Prime Minister Shinzo Abe met Tuesday evening in Tokyo with top Osaka-based Nippon Ishin no Kai (Japan Restoration Party) officials Toru Hashimoto and Ichiro Matsui to discuss cooperation on amending the Constitution.
Hashimoto, who, along with Lower House member Shintaro Ishihara, serves as coleader of Nippon Ishin and as mayor of Osaka, and Matsui, the party's secretary general and Osaka governor, had originally said they were only meeting Chief Cabinet Secretary Yoshihide Suga to discuss Osaka-related issues.
Hashimoto did not provide details of the meeting, saying only that the two sides had discussed various issues.
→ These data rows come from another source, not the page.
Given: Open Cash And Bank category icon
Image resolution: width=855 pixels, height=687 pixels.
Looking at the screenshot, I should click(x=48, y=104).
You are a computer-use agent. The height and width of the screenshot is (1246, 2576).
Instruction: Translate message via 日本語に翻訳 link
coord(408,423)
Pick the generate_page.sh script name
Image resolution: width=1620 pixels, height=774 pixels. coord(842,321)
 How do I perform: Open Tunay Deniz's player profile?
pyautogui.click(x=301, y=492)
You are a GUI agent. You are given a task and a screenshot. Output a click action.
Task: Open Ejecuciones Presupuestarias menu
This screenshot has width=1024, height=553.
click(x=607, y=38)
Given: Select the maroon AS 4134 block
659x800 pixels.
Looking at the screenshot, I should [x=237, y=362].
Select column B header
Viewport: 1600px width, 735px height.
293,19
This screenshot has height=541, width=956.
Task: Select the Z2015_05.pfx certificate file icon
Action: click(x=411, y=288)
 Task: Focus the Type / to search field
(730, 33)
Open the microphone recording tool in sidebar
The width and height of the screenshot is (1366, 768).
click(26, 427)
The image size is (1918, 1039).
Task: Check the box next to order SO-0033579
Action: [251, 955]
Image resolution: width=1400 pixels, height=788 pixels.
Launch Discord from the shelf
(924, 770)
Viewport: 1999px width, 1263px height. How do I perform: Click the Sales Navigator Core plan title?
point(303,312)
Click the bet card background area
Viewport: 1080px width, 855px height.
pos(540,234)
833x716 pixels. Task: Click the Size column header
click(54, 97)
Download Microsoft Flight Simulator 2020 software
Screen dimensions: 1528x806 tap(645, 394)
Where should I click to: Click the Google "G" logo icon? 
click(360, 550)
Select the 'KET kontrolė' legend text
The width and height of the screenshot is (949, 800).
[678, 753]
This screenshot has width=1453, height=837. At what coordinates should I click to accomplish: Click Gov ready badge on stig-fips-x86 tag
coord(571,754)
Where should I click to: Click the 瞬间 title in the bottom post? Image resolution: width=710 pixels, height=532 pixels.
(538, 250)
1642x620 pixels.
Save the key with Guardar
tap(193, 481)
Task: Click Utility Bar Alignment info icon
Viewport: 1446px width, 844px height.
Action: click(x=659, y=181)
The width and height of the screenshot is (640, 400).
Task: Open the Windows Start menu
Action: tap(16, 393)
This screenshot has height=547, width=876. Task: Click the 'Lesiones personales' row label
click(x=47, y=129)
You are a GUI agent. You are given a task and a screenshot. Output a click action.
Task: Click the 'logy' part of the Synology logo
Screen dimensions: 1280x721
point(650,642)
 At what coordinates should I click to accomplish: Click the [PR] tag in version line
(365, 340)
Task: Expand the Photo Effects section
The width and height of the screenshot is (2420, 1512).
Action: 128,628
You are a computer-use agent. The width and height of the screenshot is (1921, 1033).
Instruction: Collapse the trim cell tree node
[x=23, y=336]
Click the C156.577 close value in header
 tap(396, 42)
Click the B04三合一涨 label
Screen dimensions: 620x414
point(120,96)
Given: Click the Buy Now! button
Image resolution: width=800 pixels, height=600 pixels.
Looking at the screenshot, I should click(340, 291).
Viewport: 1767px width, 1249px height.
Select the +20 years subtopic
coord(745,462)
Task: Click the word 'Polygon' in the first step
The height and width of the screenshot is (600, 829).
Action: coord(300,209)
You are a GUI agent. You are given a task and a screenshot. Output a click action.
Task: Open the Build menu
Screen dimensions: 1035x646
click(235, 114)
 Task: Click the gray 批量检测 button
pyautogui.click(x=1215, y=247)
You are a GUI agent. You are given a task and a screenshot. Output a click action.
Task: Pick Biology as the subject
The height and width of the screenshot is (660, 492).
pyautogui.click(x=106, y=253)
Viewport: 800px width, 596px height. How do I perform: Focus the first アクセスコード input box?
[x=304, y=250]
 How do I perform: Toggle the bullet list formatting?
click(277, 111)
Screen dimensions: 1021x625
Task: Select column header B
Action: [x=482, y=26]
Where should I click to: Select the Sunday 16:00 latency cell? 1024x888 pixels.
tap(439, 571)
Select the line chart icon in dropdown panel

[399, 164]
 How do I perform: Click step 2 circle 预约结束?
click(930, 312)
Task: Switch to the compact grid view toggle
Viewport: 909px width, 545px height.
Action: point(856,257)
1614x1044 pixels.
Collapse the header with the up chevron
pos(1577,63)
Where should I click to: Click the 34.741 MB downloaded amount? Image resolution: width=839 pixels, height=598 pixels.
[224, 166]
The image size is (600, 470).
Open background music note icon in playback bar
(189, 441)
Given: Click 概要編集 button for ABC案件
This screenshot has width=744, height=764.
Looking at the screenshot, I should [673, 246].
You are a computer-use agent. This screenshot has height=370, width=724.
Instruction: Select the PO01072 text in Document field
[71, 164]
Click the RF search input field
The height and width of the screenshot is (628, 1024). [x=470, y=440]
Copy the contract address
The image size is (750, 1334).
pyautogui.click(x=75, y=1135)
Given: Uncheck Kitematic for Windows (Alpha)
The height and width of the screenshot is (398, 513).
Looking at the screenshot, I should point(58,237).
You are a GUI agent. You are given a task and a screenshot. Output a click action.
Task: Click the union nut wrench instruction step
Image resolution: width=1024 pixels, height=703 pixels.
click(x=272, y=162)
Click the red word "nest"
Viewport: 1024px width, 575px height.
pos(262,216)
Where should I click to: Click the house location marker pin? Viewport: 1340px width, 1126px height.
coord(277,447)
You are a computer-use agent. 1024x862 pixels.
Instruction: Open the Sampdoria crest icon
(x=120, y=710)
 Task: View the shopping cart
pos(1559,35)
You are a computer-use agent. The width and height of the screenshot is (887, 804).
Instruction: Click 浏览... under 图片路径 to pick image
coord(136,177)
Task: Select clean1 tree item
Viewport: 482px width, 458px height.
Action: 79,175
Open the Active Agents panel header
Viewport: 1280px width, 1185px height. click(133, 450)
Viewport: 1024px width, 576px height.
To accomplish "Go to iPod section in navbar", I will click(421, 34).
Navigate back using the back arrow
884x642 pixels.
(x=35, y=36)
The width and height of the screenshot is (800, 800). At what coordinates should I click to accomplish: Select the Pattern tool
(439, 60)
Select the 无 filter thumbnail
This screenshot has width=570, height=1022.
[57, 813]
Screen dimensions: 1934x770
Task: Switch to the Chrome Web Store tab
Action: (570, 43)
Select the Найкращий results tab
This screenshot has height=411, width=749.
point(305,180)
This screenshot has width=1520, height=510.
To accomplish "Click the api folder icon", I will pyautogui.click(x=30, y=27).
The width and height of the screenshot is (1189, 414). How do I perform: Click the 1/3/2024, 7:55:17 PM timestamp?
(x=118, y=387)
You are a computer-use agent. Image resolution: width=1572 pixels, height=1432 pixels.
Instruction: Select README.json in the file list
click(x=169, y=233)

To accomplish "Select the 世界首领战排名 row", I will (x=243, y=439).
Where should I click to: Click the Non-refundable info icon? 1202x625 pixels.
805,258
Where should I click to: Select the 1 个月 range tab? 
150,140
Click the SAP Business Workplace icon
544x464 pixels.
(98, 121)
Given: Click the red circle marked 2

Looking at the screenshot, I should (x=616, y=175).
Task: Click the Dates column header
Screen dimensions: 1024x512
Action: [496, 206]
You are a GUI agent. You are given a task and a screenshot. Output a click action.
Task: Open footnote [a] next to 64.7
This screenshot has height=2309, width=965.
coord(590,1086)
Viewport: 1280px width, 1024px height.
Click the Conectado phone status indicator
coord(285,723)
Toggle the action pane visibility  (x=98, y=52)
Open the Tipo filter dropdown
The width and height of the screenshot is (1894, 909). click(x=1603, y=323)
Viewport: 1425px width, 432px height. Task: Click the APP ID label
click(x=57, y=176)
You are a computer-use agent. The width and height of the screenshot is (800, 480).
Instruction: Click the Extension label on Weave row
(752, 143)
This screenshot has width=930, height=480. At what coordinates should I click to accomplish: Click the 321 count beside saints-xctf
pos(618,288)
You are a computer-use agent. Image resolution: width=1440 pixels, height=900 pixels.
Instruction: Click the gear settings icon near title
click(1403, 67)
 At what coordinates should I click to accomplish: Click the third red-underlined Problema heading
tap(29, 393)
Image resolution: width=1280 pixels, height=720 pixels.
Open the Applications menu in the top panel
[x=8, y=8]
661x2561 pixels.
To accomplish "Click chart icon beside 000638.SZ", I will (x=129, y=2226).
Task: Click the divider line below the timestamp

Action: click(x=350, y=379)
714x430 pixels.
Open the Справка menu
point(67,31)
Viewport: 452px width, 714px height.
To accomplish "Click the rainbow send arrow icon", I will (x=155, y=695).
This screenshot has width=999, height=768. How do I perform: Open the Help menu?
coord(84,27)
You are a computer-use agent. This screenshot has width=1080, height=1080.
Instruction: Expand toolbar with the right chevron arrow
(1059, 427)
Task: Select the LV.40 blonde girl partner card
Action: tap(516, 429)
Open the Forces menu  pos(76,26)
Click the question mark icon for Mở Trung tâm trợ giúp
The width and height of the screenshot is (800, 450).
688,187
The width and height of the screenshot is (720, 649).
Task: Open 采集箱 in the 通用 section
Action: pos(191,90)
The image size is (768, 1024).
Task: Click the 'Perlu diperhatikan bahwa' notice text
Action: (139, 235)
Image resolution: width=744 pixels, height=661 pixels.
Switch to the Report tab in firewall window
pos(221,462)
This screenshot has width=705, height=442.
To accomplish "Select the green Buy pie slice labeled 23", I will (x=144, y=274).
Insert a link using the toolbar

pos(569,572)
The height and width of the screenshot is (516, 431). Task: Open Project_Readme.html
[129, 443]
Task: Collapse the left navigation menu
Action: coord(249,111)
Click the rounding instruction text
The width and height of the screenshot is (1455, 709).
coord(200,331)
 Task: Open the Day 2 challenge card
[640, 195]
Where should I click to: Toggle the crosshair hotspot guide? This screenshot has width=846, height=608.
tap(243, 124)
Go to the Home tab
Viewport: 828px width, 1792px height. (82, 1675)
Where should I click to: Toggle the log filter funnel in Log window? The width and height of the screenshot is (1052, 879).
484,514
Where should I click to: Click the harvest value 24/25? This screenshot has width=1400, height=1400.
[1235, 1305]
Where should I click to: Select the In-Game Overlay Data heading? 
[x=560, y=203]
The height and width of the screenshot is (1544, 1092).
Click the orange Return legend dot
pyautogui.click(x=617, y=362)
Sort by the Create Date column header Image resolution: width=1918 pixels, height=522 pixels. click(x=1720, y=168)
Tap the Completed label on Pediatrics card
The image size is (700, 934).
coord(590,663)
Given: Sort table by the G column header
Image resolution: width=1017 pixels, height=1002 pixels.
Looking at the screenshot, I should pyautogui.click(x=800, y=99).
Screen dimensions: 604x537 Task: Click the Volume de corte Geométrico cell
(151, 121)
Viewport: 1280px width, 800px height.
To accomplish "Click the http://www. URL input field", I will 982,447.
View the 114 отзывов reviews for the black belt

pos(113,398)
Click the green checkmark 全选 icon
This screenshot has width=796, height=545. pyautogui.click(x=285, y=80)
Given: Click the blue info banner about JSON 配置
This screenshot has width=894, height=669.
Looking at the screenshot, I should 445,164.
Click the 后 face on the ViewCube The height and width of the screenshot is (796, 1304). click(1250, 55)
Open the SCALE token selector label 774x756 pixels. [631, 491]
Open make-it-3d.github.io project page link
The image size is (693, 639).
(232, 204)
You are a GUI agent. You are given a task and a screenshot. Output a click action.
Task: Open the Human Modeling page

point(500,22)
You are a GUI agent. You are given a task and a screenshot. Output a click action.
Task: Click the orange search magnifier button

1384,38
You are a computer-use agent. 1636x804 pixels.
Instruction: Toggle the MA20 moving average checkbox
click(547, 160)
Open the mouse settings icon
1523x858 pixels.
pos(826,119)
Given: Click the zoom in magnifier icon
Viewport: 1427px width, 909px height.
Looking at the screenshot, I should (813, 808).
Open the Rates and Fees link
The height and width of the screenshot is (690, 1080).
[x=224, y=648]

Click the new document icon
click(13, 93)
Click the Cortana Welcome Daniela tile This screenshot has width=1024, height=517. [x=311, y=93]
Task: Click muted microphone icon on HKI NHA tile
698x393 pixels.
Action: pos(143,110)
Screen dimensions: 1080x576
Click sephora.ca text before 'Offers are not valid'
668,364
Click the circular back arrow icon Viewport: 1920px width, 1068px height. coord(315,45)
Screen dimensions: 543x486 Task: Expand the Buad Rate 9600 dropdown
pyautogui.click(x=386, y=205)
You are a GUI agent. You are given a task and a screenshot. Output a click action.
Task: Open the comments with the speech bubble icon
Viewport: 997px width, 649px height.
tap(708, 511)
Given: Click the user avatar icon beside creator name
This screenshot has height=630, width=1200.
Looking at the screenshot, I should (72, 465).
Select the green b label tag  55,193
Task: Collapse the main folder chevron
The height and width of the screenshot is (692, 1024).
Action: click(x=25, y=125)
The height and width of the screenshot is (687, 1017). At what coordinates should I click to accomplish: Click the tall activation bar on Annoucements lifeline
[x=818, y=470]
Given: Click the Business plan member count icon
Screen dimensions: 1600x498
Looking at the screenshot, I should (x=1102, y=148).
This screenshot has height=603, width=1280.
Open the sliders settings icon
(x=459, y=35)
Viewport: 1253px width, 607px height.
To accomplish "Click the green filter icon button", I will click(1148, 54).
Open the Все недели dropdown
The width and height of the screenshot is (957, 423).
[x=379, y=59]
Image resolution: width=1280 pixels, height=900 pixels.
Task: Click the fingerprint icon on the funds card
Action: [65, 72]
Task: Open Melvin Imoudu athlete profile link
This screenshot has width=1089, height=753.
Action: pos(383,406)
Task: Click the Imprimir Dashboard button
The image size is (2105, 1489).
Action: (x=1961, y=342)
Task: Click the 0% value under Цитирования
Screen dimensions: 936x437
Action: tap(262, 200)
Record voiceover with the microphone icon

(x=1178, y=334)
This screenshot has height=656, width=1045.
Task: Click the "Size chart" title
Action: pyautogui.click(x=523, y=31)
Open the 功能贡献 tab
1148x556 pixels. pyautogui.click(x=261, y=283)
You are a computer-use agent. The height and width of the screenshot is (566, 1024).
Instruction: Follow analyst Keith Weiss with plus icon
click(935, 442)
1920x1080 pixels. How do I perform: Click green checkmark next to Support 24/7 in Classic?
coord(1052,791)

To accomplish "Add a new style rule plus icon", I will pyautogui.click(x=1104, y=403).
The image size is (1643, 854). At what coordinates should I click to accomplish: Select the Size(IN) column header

But Abe told a Lower House committee Tuesday he wanted to revise Article 96, which requires constitutional revisions be approved by a two-thirds majority in both Diet houses. Both Abe and Nippon Ishin favor changing that to a simple majority in both chambers.
Both parties see the revision of Article 96 as the first step toward making it easier to amend Article 9, the no-war clause.
At a meeting of Diet members from Nippon Ishin earlier Tuesday, Hashimoto stressed the importance of revision to this summer's Upper House election.
"Constitutional revision will be a major election theme, and I want to make it a major campaign issue," he said.
But New Komeito, the LDP's pacifist coalition partner, which works with Hashimoto's party in the Osaka Municipal Assembly to pass legislation, indicated once again Tuesday that it opposes such constitutional revisions.
"The debate has been insufficient," New Komeito head Natsuo Yamaguchi told reporters Tuesday.